- **OBJECTIVE**: Which lines of the material contain the word "what"? Show each of those lines in full, and treat uppercase and lowercase as different.

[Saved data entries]

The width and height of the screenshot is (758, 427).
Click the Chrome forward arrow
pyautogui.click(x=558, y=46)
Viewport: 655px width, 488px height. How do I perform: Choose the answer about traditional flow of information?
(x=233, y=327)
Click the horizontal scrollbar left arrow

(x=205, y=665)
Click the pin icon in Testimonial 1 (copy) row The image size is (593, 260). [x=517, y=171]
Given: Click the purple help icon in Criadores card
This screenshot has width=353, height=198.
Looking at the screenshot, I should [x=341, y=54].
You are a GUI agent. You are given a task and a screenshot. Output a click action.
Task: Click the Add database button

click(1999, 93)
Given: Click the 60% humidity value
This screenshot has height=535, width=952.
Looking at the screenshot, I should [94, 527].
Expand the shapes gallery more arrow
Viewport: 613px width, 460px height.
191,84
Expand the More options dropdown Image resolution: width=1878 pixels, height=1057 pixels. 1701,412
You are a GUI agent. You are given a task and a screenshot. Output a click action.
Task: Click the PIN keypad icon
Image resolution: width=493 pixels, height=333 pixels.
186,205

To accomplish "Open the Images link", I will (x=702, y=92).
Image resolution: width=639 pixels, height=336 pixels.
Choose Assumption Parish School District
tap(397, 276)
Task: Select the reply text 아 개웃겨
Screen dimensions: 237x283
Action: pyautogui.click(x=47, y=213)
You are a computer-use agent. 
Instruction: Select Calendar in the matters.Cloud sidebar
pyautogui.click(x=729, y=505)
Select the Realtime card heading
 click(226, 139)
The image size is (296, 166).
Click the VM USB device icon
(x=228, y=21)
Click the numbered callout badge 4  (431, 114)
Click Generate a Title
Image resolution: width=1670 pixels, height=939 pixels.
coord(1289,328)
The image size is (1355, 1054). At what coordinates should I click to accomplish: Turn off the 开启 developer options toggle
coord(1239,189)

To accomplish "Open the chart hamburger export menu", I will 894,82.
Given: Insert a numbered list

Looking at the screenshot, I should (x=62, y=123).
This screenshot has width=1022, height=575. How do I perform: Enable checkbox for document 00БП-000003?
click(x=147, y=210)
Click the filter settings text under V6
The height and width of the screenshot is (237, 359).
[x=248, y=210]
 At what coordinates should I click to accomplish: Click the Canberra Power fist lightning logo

- **TASK ANSWER**:
The image size is (1355, 1054). At what coordinates should I click to accomplish: Turn off the 开启 developer options toggle
 At what coordinates should I click to accomplish: Click the Canberra Power fist lightning logo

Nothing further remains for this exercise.